Marcus Youssef: If council truly values arts and culture, it will support a motion that prioritizes social and co-op housing

An award-winning playwright says something needs to be done now to stem the exodus of artists from Vancouver

    1 of 1 2 of 1

      Playwright Marcus Youssef spoke to Vancouver city council last night about a motion to allow social housing projects up to 12 storeys in many neighbourhoods in Vancouver. Here's a written version of his presentation:

      Mayor Stewart, councillors, thanks so much for taking my call. I know you’ve been listening to literally hundreds of people, and I appreciate it.

      My name is Marcus Youssef. I speak to you not as a housing policy expert, which I am definitely not, but as a member of the city’s arts and culture community. I’ve been working as an artist in this city for 30 years. I’m a playwright, educator, and actor.

      I was honoured to receive the Mayor’s Arts Award a few years ago and I was the inaugural chair of the city’s Arts and Culture Advisory Committee. I have also spent a bunch of my free time advocating for the central role I think artists can play helping build a more equitable city, a city that is more local, more human, more connected, and more FUN.

      Vancouver is bleeding artists. I can name dozens. My friend Juno Ruddell, for example, and her husband Mike. Two of the funniest, smartest actor-writer types I know. They had a company here but then kids and a one-bedroom and … they moved to Hamilton. That was 2017. It worked out. Juno is now the star of that rarest of things—a successful CBC TV series. It’s called Working Moms. Great for them. And our loss.

      Or the ones on the edge. I live in Grandview Woodlands, just around the corner from my long-time collaborator, musician Veda Hille. She and her husband Justin are lucky to rent one of those places. It’s tiny but they have a good landlord and so-called affordable rent. But their kid is almost a teenager and … we’ll see what happens next.

      Or best selling Chilean-Canadian writer and theatre artist Carmen Aguirre, winner of Canada Reads and a single mom, who lives in perpetual housing precarity. Do we really want to risk losing Veda or Carmen?

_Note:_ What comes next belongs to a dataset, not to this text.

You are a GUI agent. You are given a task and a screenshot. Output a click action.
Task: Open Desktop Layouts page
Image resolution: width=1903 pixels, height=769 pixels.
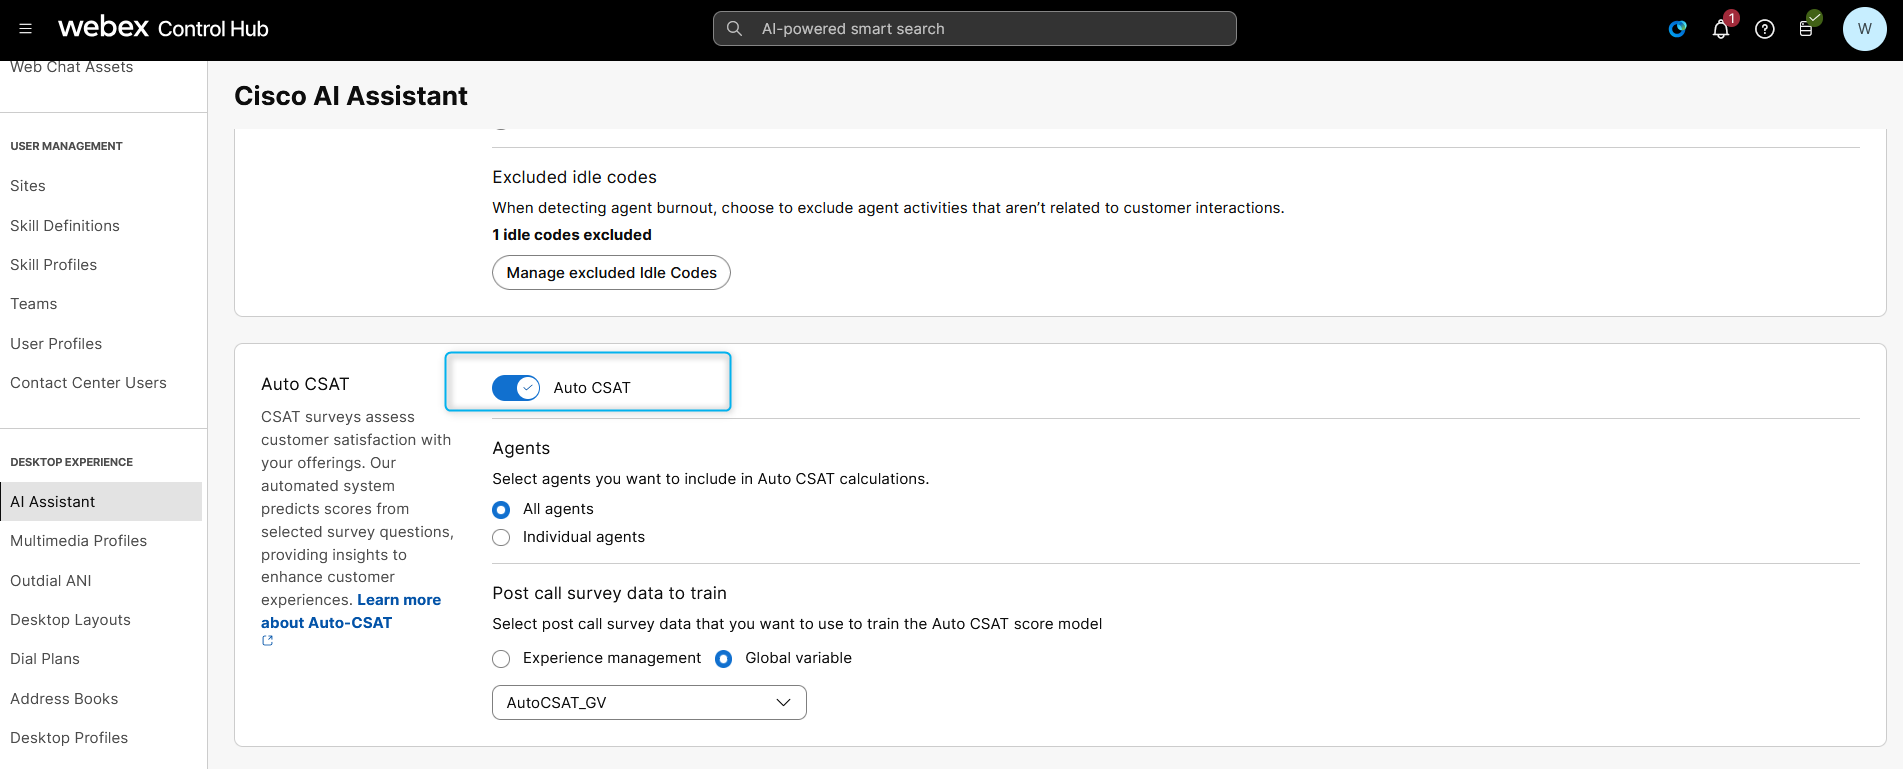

      Never mind the fact that they are established. What does housing insecurity mean for the majority of artists in this city who don’t yet have Veda or Carmen or Juno’s networks and access? Artists who are racialized, artists with disabilities, artists marginalized by poverty and class. Artists from communities who have been thoughtlessly though usually not consciously excluded from the city’s cultural institutions and programs for decades.

      Ironically enough, this is occurring right at the moment when we as a sector are actually, at long last, beginning to face the undeniable fact of that exclusion. 

      You know who’s not leaving? My friend, writer and stand-up comedian Charlie Demers and his wife, policy researcher Cara Ng. Or actor Andrew McNee and his partner Karen, who’s a teacher. These artists are okay, relatively secure. Like my long-time associate Chelsea Haberlin, who recently took over the company I ran for 15 years, Neworld Theatre. They’re all low- to middle-income, in their 30s and 40s with kids in tow. You know why these artists aren’t leaving?  

      Because they live in co-ops. Over and over again the artists I know who are able to stay are those who are lucky or connected enough to snag one of those rare, coveted spots in a co-op built in the 1970s. Co-ops, and social housing, are the last decent shot artists in this city have of not being forced out, and maybe of even continuing to contribute to the cultural life of this city.

      Because we do want local artists right? We do want our own, distinct, local culture? Right?  

      Here’s a layperson’s observation: a policy is proposed that advantages nonprofit housing over the for-profit sector, and many people rush to city council to say we can’t prioritize social and co-op housing because it will make land speculation—a problem caused by for-profit housing—worse.

      I don’t get that. I’m no expert. But I don’t get it.

      This is something city council, with its very limited jurisdictional power, can actually try. Even if it may fail. That’s what artists do, too. We try things, before we know if they will succeed. If they don’t, we keep working on them, until it’s clear they never will. Then we admit we failed, gripe about the bad reviews, and move on. And we don’t risk failure and public criticism and sometimes very real threats to our careers because we think we’re going to make a lot of money. We do it because we hope it might make our collective experience of this life a little better.

      I think that’s how we should treat policy, too. I think enough smart people who are experts have said this could work, and that with a little luck and good, collaborative process, this motion could help this city be more than the playground for the wealthy that I believe it is in grave danger of becoming.

      As an artist, as someone who is housing-secure largely because of class privilege, who has received support from this city that has allowed me to take my work to four continents across the globe, and as someone who has watched so many of my friends and colleagues be forced to leave, I support this motion. I strongly and respectfully urge you to do the same.

      Playwright Marcus Youssef is a recipient of the Mayor’s Arts Award and was the inaugural chair of Vancouver’s Arts and Culture Advisory Committee.